### THE DATA
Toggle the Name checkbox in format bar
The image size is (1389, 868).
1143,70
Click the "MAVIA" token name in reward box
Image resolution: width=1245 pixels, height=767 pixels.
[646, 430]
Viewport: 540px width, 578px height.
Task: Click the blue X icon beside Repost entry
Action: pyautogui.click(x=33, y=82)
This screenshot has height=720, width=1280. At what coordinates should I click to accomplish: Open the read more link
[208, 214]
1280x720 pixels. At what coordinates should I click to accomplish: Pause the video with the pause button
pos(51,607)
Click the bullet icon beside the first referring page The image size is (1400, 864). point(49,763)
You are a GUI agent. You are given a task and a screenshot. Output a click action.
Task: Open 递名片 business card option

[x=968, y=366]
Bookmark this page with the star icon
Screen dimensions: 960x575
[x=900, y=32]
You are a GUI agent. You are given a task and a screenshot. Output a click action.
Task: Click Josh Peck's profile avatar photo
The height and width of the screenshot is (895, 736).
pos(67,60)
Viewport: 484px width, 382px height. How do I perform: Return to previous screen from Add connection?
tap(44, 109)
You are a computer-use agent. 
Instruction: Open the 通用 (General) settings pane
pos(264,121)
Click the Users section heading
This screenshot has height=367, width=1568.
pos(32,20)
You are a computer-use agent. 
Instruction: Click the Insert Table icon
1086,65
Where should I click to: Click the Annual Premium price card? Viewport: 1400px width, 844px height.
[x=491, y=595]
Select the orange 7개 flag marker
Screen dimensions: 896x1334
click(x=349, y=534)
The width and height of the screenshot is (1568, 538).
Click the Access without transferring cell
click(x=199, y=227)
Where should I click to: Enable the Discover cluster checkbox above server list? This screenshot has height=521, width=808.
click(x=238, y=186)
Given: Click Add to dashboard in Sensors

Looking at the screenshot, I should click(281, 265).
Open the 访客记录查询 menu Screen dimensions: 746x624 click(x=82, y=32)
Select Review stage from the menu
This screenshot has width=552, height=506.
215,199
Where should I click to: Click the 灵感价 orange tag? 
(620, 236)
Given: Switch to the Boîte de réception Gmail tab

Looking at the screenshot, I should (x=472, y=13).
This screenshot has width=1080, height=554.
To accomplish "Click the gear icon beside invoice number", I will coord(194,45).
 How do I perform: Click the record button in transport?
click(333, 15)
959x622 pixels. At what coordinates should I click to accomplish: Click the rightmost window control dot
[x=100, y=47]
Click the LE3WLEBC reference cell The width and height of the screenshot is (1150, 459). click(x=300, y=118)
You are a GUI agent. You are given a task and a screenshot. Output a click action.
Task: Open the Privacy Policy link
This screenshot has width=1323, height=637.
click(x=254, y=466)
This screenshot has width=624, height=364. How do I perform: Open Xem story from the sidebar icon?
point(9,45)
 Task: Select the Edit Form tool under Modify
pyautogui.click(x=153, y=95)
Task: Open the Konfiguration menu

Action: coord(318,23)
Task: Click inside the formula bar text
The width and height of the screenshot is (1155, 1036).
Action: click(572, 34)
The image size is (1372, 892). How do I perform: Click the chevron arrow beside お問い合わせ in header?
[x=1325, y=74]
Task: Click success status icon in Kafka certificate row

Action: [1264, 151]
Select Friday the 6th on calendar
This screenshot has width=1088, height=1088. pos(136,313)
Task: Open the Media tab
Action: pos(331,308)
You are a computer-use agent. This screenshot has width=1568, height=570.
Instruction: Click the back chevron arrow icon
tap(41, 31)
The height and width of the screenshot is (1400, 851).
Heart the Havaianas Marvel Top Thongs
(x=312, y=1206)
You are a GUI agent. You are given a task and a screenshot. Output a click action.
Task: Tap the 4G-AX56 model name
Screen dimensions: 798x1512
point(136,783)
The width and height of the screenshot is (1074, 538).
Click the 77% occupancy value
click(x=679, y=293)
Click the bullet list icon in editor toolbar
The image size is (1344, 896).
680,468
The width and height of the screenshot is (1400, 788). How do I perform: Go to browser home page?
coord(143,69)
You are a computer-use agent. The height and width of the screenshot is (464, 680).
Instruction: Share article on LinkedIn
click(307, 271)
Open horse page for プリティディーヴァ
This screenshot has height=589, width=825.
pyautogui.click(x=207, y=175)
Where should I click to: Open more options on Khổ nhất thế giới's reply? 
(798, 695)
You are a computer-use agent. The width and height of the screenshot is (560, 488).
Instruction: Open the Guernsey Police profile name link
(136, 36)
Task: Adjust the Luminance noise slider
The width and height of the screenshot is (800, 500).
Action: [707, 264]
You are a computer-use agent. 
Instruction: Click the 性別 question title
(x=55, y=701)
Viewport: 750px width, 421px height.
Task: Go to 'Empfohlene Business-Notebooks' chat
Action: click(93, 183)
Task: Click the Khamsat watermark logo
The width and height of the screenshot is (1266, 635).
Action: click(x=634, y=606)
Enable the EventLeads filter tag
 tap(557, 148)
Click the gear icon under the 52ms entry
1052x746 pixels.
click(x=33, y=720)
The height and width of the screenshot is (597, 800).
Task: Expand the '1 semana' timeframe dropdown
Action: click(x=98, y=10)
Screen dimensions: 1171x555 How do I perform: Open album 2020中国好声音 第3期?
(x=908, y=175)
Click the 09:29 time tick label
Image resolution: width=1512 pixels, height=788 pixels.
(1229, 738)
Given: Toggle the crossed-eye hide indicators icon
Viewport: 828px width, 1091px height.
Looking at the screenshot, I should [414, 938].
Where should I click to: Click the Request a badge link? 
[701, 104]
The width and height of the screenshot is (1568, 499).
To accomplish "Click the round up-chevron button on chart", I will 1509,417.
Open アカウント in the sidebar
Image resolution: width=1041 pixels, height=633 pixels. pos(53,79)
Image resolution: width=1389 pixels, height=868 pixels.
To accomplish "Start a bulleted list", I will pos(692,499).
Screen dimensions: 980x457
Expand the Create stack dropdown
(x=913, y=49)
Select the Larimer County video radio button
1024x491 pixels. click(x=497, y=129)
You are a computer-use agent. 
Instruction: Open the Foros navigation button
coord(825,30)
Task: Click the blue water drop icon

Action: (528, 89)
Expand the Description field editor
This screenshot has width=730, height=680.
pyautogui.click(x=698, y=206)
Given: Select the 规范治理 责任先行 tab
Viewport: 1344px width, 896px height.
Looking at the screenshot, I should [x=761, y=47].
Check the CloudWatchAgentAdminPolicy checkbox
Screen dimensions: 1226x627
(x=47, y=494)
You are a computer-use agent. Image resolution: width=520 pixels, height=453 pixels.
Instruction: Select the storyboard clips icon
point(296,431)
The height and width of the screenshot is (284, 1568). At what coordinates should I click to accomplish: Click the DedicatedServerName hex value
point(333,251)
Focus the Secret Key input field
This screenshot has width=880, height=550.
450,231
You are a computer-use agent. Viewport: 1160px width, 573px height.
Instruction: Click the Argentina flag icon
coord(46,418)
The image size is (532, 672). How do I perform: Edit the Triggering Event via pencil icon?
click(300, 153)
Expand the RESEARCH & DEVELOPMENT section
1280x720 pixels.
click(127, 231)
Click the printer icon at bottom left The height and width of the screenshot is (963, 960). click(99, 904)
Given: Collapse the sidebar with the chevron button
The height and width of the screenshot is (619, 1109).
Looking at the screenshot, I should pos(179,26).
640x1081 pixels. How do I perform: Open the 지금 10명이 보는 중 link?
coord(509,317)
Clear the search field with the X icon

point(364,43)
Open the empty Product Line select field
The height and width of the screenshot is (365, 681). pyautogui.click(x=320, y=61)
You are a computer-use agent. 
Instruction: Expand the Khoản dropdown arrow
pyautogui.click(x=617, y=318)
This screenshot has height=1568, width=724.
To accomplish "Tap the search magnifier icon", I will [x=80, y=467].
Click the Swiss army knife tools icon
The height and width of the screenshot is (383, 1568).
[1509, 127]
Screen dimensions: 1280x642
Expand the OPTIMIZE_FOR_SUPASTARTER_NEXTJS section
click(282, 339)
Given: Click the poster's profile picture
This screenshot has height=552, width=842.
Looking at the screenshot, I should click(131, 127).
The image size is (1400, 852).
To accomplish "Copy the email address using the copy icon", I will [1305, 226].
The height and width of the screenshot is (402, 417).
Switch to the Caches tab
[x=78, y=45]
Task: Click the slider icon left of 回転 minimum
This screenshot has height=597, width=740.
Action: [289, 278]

### WHAT YOU NEED TO DO
Report every line containing the word "will" from the listing above.

### RESULT OF THIS EXERCISE
To accomplish "Click the gear icon beside invoice number", I will coord(194,45).
To accomplish "Click the round up-chevron button on chart", I will 1509,417.
To accomplish "Start a bulleted list", I will pos(692,499).
To accomplish "Tap the search magnifier icon", I will [x=80, y=467].
To accomplish "Copy the email address using the copy icon", I will [1305, 226].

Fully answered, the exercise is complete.